== Your objective ==
From the first entry to the last, copy the material exactly as it stands.
== == ==
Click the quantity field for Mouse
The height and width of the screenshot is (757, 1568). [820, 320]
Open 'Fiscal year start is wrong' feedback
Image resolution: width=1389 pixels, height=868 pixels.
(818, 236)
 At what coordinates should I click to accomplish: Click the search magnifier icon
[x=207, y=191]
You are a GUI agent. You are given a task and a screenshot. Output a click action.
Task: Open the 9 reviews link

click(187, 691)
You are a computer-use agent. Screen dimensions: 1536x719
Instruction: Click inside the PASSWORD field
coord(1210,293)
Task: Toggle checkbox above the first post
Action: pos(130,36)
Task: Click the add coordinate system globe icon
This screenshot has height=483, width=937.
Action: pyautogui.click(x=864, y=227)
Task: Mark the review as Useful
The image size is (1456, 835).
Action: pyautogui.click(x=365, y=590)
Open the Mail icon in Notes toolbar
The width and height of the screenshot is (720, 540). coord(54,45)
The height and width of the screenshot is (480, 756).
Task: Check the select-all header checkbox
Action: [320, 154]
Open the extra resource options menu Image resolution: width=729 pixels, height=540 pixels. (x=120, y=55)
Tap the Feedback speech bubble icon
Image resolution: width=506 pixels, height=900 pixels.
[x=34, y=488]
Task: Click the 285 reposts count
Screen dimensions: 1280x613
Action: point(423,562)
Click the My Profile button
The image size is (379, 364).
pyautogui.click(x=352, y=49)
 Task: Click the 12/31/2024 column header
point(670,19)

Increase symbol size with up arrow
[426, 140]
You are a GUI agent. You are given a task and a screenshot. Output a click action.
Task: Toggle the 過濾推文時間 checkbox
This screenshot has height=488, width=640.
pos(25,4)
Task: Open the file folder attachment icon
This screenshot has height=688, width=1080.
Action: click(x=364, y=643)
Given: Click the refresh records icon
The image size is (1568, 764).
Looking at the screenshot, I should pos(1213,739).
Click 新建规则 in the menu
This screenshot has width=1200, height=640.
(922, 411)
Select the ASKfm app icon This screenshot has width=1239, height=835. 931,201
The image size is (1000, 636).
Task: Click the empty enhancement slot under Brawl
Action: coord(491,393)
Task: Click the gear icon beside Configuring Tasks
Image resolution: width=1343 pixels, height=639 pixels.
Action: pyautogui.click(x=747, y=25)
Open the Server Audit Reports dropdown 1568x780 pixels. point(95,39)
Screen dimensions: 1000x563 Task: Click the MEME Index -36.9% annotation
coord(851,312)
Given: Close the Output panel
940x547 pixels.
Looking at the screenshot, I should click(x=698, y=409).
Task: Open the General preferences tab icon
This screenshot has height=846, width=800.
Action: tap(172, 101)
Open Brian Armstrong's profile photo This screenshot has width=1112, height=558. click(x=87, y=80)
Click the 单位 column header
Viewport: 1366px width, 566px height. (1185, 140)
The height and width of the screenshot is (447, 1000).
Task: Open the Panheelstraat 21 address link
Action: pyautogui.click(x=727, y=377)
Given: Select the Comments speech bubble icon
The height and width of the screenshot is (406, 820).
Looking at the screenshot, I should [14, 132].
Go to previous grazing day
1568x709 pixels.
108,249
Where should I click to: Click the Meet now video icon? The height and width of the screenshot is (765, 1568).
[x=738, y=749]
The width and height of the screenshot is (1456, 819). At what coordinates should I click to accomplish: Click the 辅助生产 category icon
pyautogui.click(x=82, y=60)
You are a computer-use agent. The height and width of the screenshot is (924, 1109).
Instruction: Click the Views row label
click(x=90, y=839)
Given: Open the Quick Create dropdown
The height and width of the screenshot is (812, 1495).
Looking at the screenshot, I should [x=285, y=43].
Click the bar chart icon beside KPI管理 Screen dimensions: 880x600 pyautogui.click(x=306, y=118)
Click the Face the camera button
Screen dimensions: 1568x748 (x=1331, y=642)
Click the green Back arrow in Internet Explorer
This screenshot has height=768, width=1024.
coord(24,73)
== == ==
== Exercise output ==
Click the quantity field for Mouse
The height and width of the screenshot is (757, 1568). [820, 320]
Open 'Fiscal year start is wrong' feedback
Image resolution: width=1389 pixels, height=868 pixels.
(818, 236)
 At what coordinates should I click to accomplish: Click the search magnifier icon
[x=207, y=191]
You are a GUI agent. You are given a task and a screenshot. Output a click action.
Task: Open the 9 reviews link

click(187, 691)
You are a computer-use agent. Screen dimensions: 1536x719
Instruction: Click inside the PASSWORD field
coord(1210,293)
Task: Toggle checkbox above the first post
Action: pos(130,36)
Task: Click the add coordinate system globe icon
This screenshot has height=483, width=937.
Action: pyautogui.click(x=864, y=227)
Task: Mark the review as Useful
The image size is (1456, 835).
Action: pyautogui.click(x=365, y=590)
Open the Mail icon in Notes toolbar
The width and height of the screenshot is (720, 540). coord(54,45)
The height and width of the screenshot is (480, 756).
Task: Check the select-all header checkbox
Action: [320, 154]
Open the extra resource options menu Image resolution: width=729 pixels, height=540 pixels. (x=120, y=55)
Tap the Feedback speech bubble icon
Image resolution: width=506 pixels, height=900 pixels.
[x=34, y=488]
Task: Click the 285 reposts count
Screen dimensions: 1280x613
Action: point(423,562)
Click the My Profile button
The image size is (379, 364).
pyautogui.click(x=352, y=49)
 Task: Click the 12/31/2024 column header
point(670,19)

Increase symbol size with up arrow
[426, 140]
You are a GUI agent. You are given a task and a screenshot. Output a click action.
Task: Toggle the 過濾推文時間 checkbox
This screenshot has height=488, width=640.
pos(25,4)
Task: Open the file folder attachment icon
This screenshot has height=688, width=1080.
Action: click(x=364, y=643)
Given: Click the refresh records icon
The image size is (1568, 764).
Looking at the screenshot, I should pos(1213,739).
Click 新建规则 in the menu
This screenshot has width=1200, height=640.
(922, 411)
Select the ASKfm app icon This screenshot has width=1239, height=835. 931,201
The image size is (1000, 636).
Task: Click the empty enhancement slot under Brawl
Action: coord(491,393)
Task: Click the gear icon beside Configuring Tasks
Image resolution: width=1343 pixels, height=639 pixels.
Action: pyautogui.click(x=747, y=25)
Open the Server Audit Reports dropdown 1568x780 pixels. point(95,39)
Screen dimensions: 1000x563 Task: Click the MEME Index -36.9% annotation
coord(851,312)
Given: Close the Output panel
940x547 pixels.
Looking at the screenshot, I should click(x=698, y=409).
Task: Open the General preferences tab icon
This screenshot has height=846, width=800.
Action: tap(172, 101)
Open Brian Armstrong's profile photo This screenshot has width=1112, height=558. click(x=87, y=80)
Click the 单位 column header
Viewport: 1366px width, 566px height. (1185, 140)
The height and width of the screenshot is (447, 1000).
Task: Open the Panheelstraat 21 address link
Action: pyautogui.click(x=727, y=377)
Given: Select the Comments speech bubble icon
The height and width of the screenshot is (406, 820).
Looking at the screenshot, I should [14, 132].
Go to previous grazing day
1568x709 pixels.
108,249
Where should I click to: Click the Meet now video icon? The height and width of the screenshot is (765, 1568).
[x=738, y=749]
The width and height of the screenshot is (1456, 819). At what coordinates should I click to accomplish: Click the 辅助生产 category icon
pyautogui.click(x=82, y=60)
You are a computer-use agent. The height and width of the screenshot is (924, 1109).
Instruction: Click the Views row label
click(x=90, y=839)
Given: Open the Quick Create dropdown
The height and width of the screenshot is (812, 1495).
Looking at the screenshot, I should [x=285, y=43].
Click the bar chart icon beside KPI管理 Screen dimensions: 880x600 pyautogui.click(x=306, y=118)
Click the Face the camera button
Screen dimensions: 1568x748 (x=1331, y=642)
Click the green Back arrow in Internet Explorer
This screenshot has height=768, width=1024.
coord(24,73)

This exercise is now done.